■ **Listed entries**:
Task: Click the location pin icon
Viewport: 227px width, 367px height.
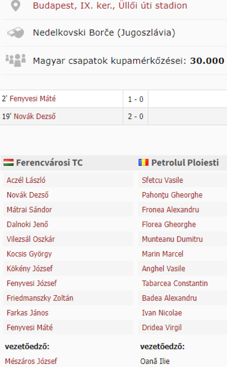Action: click(x=15, y=6)
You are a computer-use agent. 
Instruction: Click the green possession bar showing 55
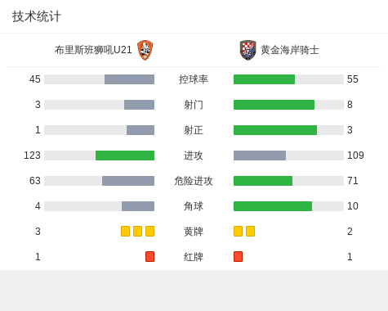264,79
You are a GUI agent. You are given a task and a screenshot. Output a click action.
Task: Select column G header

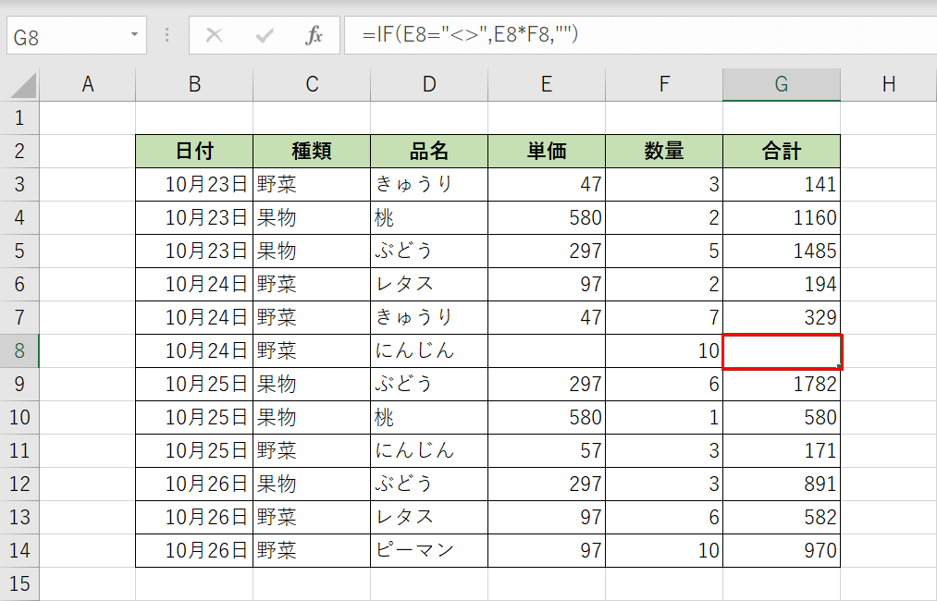(x=782, y=83)
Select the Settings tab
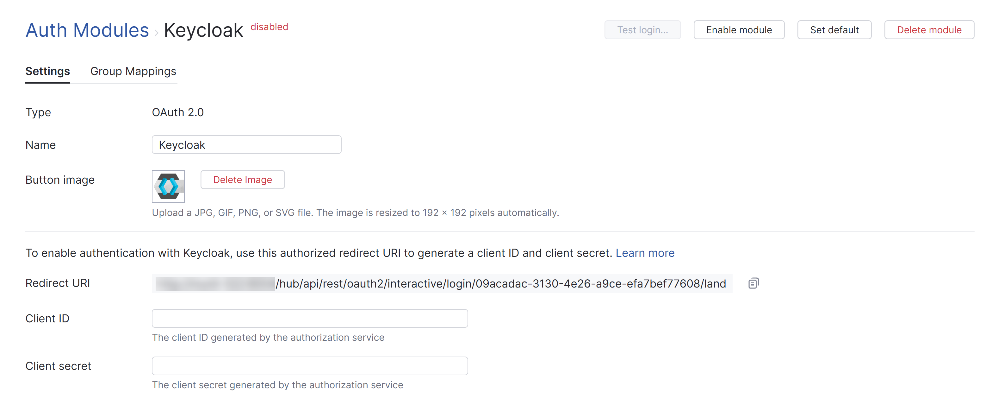Screen dimensions: 998x399 [47, 71]
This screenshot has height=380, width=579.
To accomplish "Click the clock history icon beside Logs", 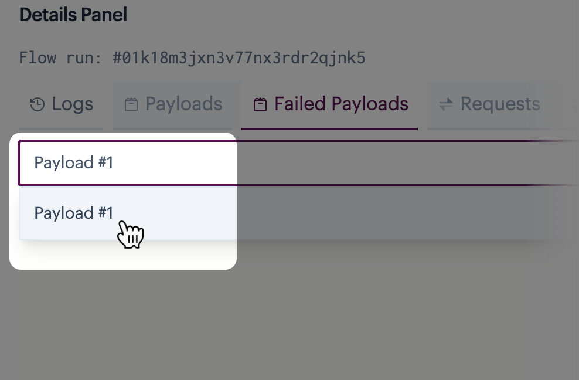I will click(x=38, y=104).
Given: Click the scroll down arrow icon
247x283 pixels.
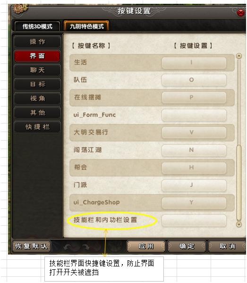Looking at the screenshot, I should tap(238, 224).
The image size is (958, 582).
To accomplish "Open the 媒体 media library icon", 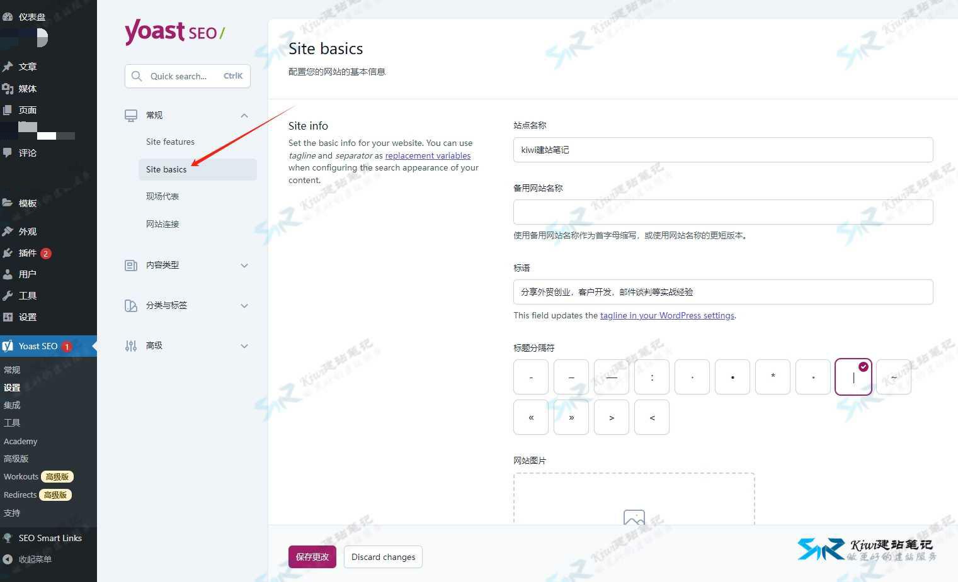I will pyautogui.click(x=8, y=88).
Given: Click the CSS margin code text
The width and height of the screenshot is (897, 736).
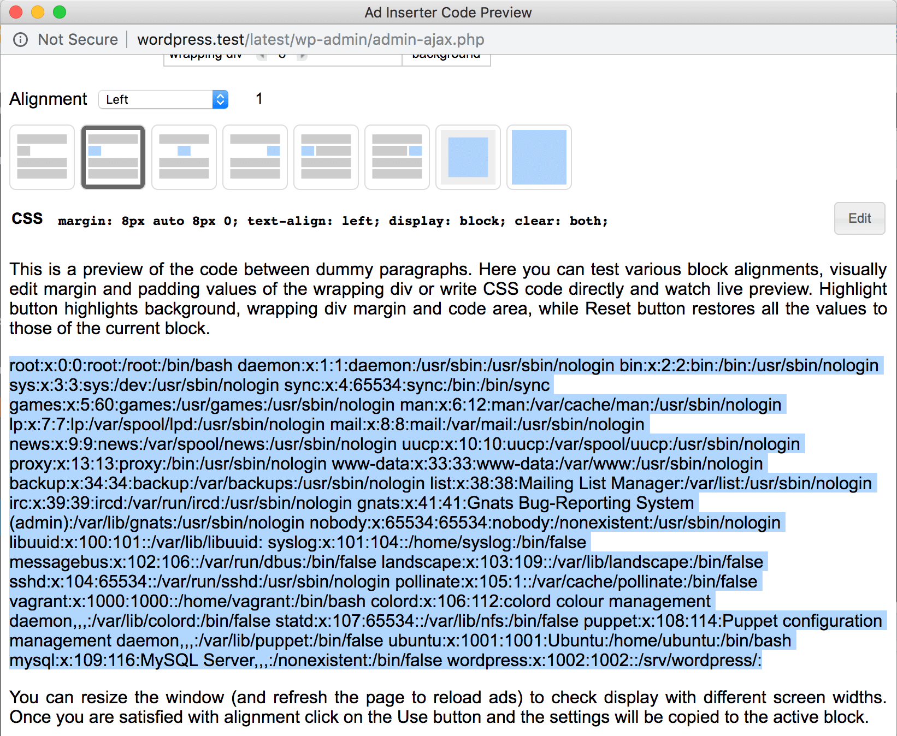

■ **Description of the task**: Copy the records word for word, starting at the line that contains "Given: Click the CSS margin code text" and ending at the end of the records. Leave the pictures out of your copy.

■ **Output**:
Given: Click the CSS margin code text
The width and height of the screenshot is (897, 736).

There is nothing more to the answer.